Joe Casini: “Questo tema delle mappe del futuro e di come le nostre società stiano diventando riflessive grazie a questi dati potremmo farci un’altra puntata. Hai toccato un tema interessante. Mi spiace che siamo in chiusura, però Alessandro, se ti va, magari tra qualche mese ci risentiamo e la riprendiamo la chiacchierata.”
Alessandro Vespignani: “Assolutamente con grande piacere.”
Joe Casini: “A questo punto non resta se vuoi lasciare una domanda per i prossimi ospiti.”
Alessandro Vespignani: “Non è facile perché fare una domanda senza avere una persona di fronte a cui indirizzarla, però c’è una domanda che faccio ogni tanto, mettiamola così, a me stesso ed è quella che noi stiamo valutando l’impatto dei sistemi complessi, del nostro modo di poter leggere le interazioni in moltissime aree e ovviamente ci sono dei segni che questo va ad attaccare anche il modo in cui noi guardiamo per esempio a delle attività che se vuoi possiamo definire più frivole, cioè le nostre capacità creative come le nostre capacità anche agonistiche.
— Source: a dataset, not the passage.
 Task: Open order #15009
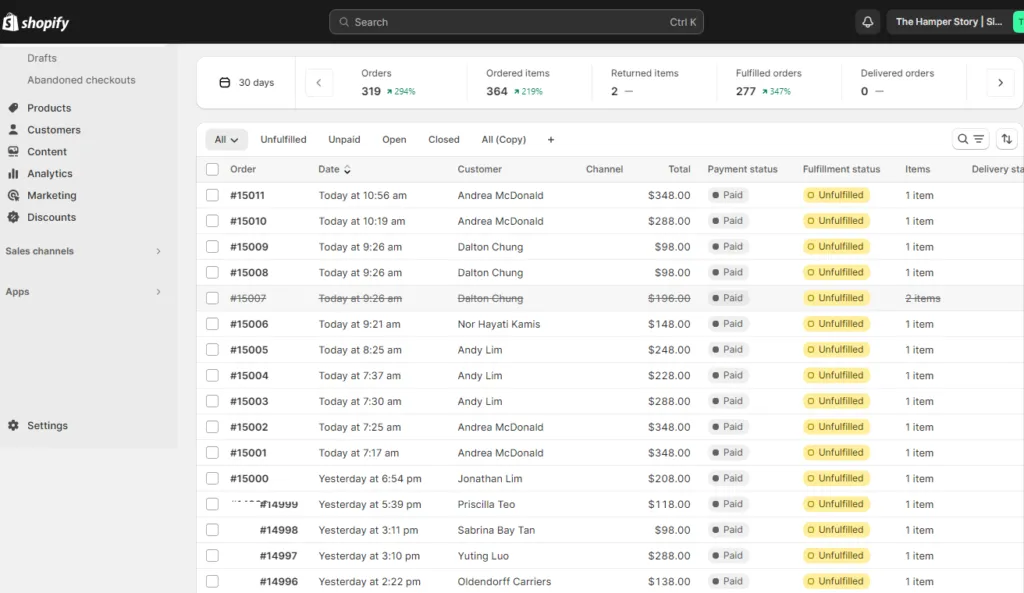(x=249, y=246)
Una delle domande che io mi faccio sempre è: ci sarà una nuova scuola, per esempio di allenatori, che vivrà il calcio dando alle squadre di calcio le loro creazioni come un sistema complesso o no? Cioè noi riusciremo a trasferire questo nostro pensiero anche in aria dove invece in qualche modo ancora adesso spesso viviamo qualche cosa che è sempre il personalismo, è sempre l’individuo, è sempre un’ottica dove in qualche modo si cerca il protagonismo invece dell’aspetto della collettività. So che in Italia ci penserai ci sono delle persone che si occupano proprio di lavorare su queste cose, mi piacerebbe sentire la loro opinione. Cioè quanti anni siamo se mai ci arriveremo?”
Joe Casini: “Vedremo chi coglierà la domanda nelle prossime puntate. A questo punto però Alessandro te lo devo chiedere: che squadra tifi?”
Alessandro Vespignani: “Questo però è gravissimo, io devo ammettere che sono laziale. Essendo di Roma mi sono dovuto trovare a scegliere tra le due squadre della capitale e poi per motivi episodici sono diventato laziale.”
Joe Casini: “La prossima puntata la faremo dopo un derby. Alessandro ti ringrazio per essere stato con noi questa domenica.”
Alessandro Vespignani: “Io ringrazio te e gli ascoltatori e spero di avere altre occasioni di dialogare con te. Un saluto!”
Joe Casini: “Buona domenica a tutti, alla prossima puntata.”